China’s trade with the rest of the world continued to shrink in November, but there were also some small positives in the detail – not much, but enough to say the data wasn’t all bad.
China’s exports fell in November for the fifth month in a row, thanks to weak demand from some of the country’s biggest markets in Europe, the US, Asia, and Japan.
But imports were better than expected – but not by much – as Chinese buyers boosted imports of iron ore, copper, oil soybeans and other commodities whose prices have plunged in recent months.
But there was another sizeable monthly trade surplus – more than $US54.1 billion, the fifth largest on record, down from the all time high of $US61.64 billion in October.
November exports fell 6.8% from a year ago, while imports fell 8.7% in the same period, according to data from China’s General Administration of Customs.
The fall in the value of imports reflect both the fall in prices of commodities such as oil, iron ore, and copper, and came despite higher volumes.
Separately, yuan-denominated data showed a 3.7% fall in exports from a year earlier, while imports fell 5.6%.

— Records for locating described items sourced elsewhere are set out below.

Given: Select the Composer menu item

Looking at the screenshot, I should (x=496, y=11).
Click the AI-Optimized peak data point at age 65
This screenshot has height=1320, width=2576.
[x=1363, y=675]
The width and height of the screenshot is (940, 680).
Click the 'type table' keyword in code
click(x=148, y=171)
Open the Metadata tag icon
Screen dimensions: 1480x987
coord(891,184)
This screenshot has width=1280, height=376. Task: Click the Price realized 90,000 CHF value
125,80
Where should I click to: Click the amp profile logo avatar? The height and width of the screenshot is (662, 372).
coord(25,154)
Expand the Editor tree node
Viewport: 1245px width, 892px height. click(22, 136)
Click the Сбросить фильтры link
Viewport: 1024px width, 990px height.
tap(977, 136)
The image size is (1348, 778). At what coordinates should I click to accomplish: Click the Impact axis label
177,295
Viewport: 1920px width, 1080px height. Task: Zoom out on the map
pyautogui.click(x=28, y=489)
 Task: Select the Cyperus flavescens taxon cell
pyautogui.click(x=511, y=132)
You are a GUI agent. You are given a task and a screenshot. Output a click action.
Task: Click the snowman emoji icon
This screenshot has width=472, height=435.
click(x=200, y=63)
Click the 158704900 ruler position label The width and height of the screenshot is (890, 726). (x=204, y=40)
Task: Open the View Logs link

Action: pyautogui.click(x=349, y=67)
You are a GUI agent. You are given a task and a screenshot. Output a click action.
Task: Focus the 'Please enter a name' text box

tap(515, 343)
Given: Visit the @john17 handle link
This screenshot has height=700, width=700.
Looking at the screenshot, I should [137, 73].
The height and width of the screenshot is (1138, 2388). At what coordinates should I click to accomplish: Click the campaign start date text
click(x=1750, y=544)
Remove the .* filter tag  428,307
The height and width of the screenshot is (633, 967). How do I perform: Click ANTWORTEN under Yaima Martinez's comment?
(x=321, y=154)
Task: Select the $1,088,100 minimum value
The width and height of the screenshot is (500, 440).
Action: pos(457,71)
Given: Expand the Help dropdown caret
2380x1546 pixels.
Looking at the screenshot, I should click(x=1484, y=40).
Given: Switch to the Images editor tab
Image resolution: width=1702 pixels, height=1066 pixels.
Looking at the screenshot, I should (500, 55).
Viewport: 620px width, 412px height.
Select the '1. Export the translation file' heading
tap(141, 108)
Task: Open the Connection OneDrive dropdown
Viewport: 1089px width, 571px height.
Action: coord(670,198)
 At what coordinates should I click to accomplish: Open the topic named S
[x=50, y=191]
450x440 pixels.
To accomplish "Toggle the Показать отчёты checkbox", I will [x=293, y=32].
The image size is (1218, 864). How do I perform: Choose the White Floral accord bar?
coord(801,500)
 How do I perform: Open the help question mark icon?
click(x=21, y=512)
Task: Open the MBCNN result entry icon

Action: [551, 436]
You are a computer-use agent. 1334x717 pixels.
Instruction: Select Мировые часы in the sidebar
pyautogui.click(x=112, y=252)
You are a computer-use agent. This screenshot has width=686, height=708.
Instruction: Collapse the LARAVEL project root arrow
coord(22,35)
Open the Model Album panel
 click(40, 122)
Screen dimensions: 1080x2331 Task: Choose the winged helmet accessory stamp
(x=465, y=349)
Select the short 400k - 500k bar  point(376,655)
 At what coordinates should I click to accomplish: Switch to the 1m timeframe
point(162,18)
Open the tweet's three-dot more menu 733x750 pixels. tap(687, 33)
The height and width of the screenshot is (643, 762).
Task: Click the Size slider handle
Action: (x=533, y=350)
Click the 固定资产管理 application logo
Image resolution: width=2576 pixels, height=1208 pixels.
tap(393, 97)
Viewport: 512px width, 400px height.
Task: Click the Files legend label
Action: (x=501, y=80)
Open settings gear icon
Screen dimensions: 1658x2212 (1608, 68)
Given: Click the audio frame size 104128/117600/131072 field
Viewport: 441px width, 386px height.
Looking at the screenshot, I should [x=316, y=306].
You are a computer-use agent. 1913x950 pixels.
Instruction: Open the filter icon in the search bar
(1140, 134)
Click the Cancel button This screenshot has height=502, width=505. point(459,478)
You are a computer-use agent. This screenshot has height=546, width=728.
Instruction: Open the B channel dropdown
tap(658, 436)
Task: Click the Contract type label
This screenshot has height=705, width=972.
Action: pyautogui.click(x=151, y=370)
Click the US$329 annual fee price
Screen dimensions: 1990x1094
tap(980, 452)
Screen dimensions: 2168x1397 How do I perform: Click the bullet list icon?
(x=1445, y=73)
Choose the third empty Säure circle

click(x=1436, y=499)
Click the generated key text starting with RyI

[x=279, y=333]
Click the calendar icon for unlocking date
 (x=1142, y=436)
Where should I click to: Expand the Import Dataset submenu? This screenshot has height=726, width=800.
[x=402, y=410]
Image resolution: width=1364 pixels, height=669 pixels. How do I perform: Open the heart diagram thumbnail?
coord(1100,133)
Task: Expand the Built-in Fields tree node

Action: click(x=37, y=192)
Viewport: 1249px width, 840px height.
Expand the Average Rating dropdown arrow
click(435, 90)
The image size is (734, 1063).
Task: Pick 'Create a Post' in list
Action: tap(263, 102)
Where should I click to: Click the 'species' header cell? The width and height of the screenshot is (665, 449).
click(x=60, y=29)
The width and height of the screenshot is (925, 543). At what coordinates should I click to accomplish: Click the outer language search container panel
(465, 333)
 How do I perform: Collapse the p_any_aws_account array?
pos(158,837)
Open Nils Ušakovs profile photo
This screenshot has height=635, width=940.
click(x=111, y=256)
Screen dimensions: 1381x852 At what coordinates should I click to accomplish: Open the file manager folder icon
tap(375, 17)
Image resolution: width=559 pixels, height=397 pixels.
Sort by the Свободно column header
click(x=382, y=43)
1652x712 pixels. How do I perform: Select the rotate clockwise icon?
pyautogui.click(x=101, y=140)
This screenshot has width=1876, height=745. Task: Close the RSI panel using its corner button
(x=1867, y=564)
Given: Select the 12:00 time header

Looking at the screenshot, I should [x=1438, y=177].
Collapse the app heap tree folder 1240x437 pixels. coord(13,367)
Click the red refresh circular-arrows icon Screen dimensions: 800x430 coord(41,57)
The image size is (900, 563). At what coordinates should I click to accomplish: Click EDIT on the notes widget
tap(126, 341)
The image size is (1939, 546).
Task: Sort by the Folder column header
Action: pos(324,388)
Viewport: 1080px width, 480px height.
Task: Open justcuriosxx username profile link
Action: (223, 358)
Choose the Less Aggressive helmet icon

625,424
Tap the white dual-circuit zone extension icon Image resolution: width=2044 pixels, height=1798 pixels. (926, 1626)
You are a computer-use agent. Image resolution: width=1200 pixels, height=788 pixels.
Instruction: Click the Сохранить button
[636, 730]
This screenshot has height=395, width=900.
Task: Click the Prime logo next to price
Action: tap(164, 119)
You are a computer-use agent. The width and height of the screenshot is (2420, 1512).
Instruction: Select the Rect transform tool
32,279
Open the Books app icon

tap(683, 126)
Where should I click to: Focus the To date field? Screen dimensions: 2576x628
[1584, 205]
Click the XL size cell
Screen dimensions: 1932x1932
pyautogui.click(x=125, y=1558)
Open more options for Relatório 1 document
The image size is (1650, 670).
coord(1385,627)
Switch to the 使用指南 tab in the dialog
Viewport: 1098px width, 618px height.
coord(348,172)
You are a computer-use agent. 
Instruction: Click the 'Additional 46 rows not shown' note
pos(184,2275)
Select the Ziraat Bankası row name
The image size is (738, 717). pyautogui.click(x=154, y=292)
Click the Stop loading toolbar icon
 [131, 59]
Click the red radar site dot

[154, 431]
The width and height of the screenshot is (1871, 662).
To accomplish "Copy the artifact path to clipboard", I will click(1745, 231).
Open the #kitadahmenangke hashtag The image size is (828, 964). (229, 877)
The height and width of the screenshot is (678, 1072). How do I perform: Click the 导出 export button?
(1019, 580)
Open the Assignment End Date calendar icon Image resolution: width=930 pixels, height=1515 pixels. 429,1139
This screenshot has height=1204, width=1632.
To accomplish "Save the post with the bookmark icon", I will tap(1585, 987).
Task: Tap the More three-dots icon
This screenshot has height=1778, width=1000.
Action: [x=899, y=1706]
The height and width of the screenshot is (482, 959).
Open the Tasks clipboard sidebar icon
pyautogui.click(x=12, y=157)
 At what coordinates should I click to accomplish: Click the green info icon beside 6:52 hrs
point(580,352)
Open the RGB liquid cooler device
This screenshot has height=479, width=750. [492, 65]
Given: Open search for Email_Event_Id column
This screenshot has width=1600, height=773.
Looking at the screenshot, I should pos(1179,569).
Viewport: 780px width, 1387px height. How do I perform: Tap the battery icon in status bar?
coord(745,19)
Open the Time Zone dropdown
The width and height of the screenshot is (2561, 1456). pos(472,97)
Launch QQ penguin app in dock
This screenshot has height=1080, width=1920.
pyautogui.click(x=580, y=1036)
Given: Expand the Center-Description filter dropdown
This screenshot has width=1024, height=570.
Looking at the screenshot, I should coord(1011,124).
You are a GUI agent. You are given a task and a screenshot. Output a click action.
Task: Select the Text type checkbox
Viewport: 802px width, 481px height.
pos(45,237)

The government reported that in the first 11 months, foreign trade dropped 7.8% year on year to 22.08 trillion yuan. Exports fell 2.2% to 12.71 trillion yuan and 14.4% for imports to 9.37 trillion yuan for imports. As a result the trade surplus surged 63% to 3.34 trillion yuan.
The trade surplus with the European union (the biggest trading partner) fell 7.7% in the 11 months, but was up nearly 2% with the US. Trade with ASEAN countries fell 2.1%, but plunged more than 10% with Japan.
By value, China’s imports from the United States, the European Union and Japan all dropped in November, and in the case of Australia by a double-digit rate. thnks to the crash in iron ore, copper, oil and LNG prices.
The news saw China’s stockmarkets join others across the region in falling. The key Shanghai market was down 1.9% by the close, as the commodities rout battered resource shares and other leading stocks.
That rout continued in European and US trading overnight. The China figures had no impact on Australia or the value of the Aussie dollar which dipped under 72 US cents.